Methodological Strengths

  • Active-comparator new-user design with large matched cohorts from a nationwide database
  • Cox proportional hazards modeling with adjusted hazard ratios for key outcomes

Limitations

  • Residual confounding and confounding by indication cannot be excluded
  • Claims-based diagnoses lack microbiological confirmation and clinical detail

Future Directions: Emulation of target trials with richer clinical covariates, exploration of mechanisms (e.g., immunometabolic effects), and validation across other healthcare systems.

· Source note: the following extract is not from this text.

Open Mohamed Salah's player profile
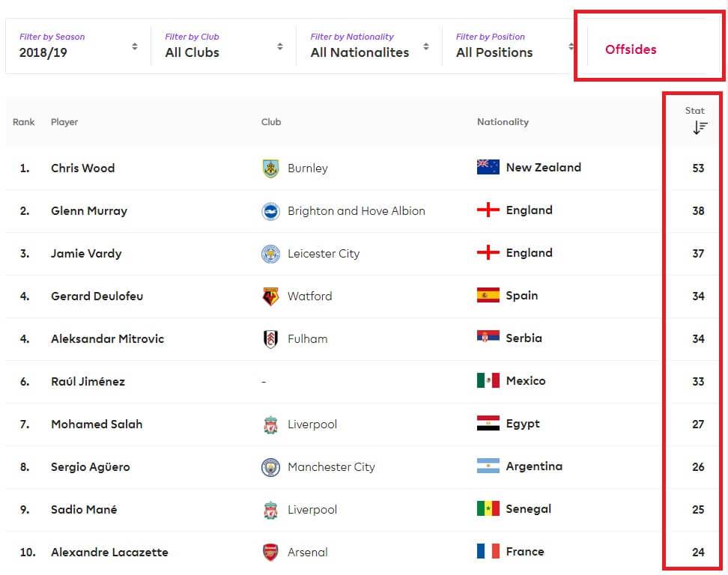This screenshot has width=728, height=575. [x=97, y=425]
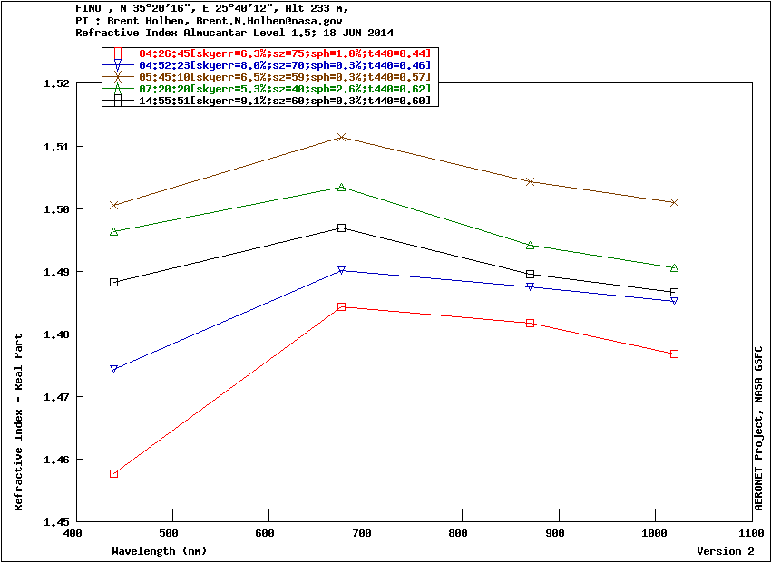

AIMS: This retrospective study is aimed at evaluating the effect of SGLT2 inhibitors (SGLT2i) on the risk of sepsis among patients with Type 2 diabetes mellitus (T2DM). MATERIALS AND METHODS: An active-comparator new user design was utilized based on Taiwan's National Health Insurance Research Database. Adult patients diagnosed with T2DM between 2017 and 2020 who initiated either SGLT2i or DPP-4 inhibitors (DPP-4i) were included. After 1:2 matching by age, sex, and Charlson Comorbidity Index, the study enrolled 34,672 SGLT2i users and 69,344 DPP-4i users. The primary outcome was sepsis, with secondary outcomes including septic shock, organ dysfunction, and mortality. Hazard ratios (HRs) were estimated using Cox proportional hazards regression. RESULTS: SGLT2i users had a significantly lower risk of sepsis than DPP-4i users (10.1% vs. 15.5%; adjusted HR [aHR]: 0.77; 95% CI: 0.74-0.81). The risk of septic shock and mortality in SGLT2i users was also reduced by 30% (aHR: 0.70; 95% CI: 0.57-0.87) and 40% (aHR: 0.60; 95% CI: 0.54-0.66), respectively, compared with that of DPP-4i users. CONCLUSIONS: The findings suggest that SGLT2i is associated with a significantly lower risk of sepsis, septic shock, and mortality compared with that of DPP-4i in patients with T2DM.